[Records of locating words and elements]
--------------------------------------------------
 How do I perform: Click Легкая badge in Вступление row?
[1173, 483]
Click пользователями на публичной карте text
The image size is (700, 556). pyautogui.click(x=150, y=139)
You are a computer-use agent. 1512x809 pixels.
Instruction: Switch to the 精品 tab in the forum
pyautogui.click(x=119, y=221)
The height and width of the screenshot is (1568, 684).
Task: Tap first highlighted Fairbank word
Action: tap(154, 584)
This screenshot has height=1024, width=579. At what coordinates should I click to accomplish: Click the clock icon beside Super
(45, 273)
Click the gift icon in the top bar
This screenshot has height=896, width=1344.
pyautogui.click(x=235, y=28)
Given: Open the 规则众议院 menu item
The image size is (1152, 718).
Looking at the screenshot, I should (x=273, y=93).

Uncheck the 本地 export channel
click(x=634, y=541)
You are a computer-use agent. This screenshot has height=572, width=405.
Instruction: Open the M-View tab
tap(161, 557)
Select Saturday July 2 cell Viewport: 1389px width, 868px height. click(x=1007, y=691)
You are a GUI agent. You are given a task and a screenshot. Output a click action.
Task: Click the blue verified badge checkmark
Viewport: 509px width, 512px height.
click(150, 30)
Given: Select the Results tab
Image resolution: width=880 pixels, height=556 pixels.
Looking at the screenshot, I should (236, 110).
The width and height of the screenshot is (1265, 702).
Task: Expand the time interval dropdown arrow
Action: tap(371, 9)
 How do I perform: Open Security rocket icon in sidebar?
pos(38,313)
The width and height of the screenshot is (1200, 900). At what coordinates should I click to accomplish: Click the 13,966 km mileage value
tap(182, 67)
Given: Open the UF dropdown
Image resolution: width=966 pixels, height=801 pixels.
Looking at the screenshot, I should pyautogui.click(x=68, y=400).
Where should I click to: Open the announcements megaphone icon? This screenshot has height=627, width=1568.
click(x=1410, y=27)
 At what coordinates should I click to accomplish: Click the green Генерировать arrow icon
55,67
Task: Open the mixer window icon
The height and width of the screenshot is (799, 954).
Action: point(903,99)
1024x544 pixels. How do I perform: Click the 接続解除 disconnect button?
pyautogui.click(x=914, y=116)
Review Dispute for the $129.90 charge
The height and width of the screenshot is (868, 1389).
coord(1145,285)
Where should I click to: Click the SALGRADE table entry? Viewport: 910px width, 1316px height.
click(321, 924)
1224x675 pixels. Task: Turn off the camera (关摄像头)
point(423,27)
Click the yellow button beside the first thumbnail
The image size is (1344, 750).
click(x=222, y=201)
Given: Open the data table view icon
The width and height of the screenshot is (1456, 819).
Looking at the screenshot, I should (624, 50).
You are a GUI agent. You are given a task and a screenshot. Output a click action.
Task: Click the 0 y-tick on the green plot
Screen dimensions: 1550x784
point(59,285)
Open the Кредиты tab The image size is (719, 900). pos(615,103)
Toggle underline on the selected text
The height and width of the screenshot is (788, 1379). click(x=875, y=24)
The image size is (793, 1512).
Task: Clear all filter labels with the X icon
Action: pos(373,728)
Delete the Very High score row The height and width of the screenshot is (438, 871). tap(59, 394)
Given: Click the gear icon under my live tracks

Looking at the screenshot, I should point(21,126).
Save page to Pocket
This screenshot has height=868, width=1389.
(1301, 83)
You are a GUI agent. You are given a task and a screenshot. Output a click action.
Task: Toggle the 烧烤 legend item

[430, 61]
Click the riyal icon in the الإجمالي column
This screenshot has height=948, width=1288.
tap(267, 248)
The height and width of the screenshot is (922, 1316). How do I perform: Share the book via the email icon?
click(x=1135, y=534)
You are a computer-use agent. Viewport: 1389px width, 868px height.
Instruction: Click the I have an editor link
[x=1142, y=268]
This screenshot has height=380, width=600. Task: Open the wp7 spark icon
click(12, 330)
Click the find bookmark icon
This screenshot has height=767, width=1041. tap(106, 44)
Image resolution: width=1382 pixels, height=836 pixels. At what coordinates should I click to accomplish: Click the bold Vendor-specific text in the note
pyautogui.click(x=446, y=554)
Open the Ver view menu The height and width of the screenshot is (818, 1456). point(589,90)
--------------------------------------------------
- [Exercise brief] Can you edit the records above so that each "How do I perform" becomes "How can I carry out", leaving everything else untouched?

- [Result for this exercise]
 How can I carry out: Click Легкая badge in Вступление row?
[1173, 483]
Click пользователями на публичной карте text
The image size is (700, 556). pyautogui.click(x=150, y=139)
You are a computer-use agent. 1512x809 pixels.
Instruction: Switch to the 精品 tab in the forum
pyautogui.click(x=119, y=221)
The height and width of the screenshot is (1568, 684).
Task: Tap first highlighted Fairbank word
Action: tap(154, 584)
This screenshot has height=1024, width=579. At what coordinates should I click to accomplish: Click the clock icon beside Super
(45, 273)
Click the gift icon in the top bar
This screenshot has height=896, width=1344.
pyautogui.click(x=235, y=28)
Given: Open the 规则众议院 menu item
The image size is (1152, 718).
Looking at the screenshot, I should (x=273, y=93).

Uncheck the 本地 export channel
click(x=634, y=541)
You are a computer-use agent. This screenshot has height=572, width=405.
Instruction: Open the M-View tab
tap(161, 557)
Select Saturday July 2 cell Viewport: 1389px width, 868px height. click(x=1007, y=691)
You are a GUI agent. You are given a task and a screenshot. Output a click action.
Task: Click the blue verified badge checkmark
Viewport: 509px width, 512px height.
click(150, 30)
Given: Select the Results tab
Image resolution: width=880 pixels, height=556 pixels.
Looking at the screenshot, I should (236, 110).
The width and height of the screenshot is (1265, 702).
Task: Expand the time interval dropdown arrow
Action: tap(371, 9)
 How can I carry out: Open Security rocket icon in sidebar?
pos(38,313)
The width and height of the screenshot is (1200, 900). At what coordinates should I click to accomplish: Click the 13,966 km mileage value
tap(182, 67)
Given: Open the UF dropdown
Image resolution: width=966 pixels, height=801 pixels.
Looking at the screenshot, I should pyautogui.click(x=68, y=400).
Where should I click to: Open the announcements megaphone icon? This screenshot has height=627, width=1568.
click(x=1410, y=27)
 At what coordinates should I click to accomplish: Click the green Генерировать arrow icon
55,67
Task: Open the mixer window icon
The height and width of the screenshot is (799, 954).
Action: point(903,99)
1024x544 pixels. How can I carry out: Click the 接続解除 disconnect button?
pyautogui.click(x=914, y=116)
Review Dispute for the $129.90 charge
The height and width of the screenshot is (868, 1389).
coord(1145,285)
Where should I click to: Click the SALGRADE table entry? Viewport: 910px width, 1316px height.
click(321, 924)
1224x675 pixels. Task: Turn off the camera (关摄像头)
point(423,27)
Click the yellow button beside the first thumbnail
The image size is (1344, 750).
click(x=222, y=201)
Given: Open the data table view icon
The width and height of the screenshot is (1456, 819).
Looking at the screenshot, I should (624, 50).
You are a GUI agent. You are given a task and a screenshot. Output a click action.
Task: Click the 0 y-tick on the green plot
Screen dimensions: 1550x784
point(59,285)
Open the Кредиты tab The image size is (719, 900). pos(615,103)
Toggle underline on the selected text
The height and width of the screenshot is (788, 1379). click(x=875, y=24)
The image size is (793, 1512).
Task: Clear all filter labels with the X icon
Action: pos(373,728)
Delete the Very High score row The height and width of the screenshot is (438, 871). tap(59, 394)
Given: Click the gear icon under my live tracks

Looking at the screenshot, I should point(21,126).
Save page to Pocket
This screenshot has height=868, width=1389.
(1301, 83)
You are a GUI agent. You are given a task and a screenshot. Output a click action.
Task: Toggle the 烧烤 legend item

[430, 61]
Click the riyal icon in the الإجمالي column
This screenshot has height=948, width=1288.
tap(267, 248)
The height and width of the screenshot is (922, 1316). How can I carry out: Share the book via the email icon?
click(x=1135, y=534)
You are a computer-use agent. Viewport: 1389px width, 868px height.
Instruction: Click the I have an editor link
[x=1142, y=268]
This screenshot has height=380, width=600. Task: Open the wp7 spark icon
click(12, 330)
Click the find bookmark icon
This screenshot has height=767, width=1041. tap(106, 44)
Image resolution: width=1382 pixels, height=836 pixels. At what coordinates should I click to accomplish: Click the bold Vendor-specific text in the note
pyautogui.click(x=446, y=554)
Open the Ver view menu The height and width of the screenshot is (818, 1456). point(589,90)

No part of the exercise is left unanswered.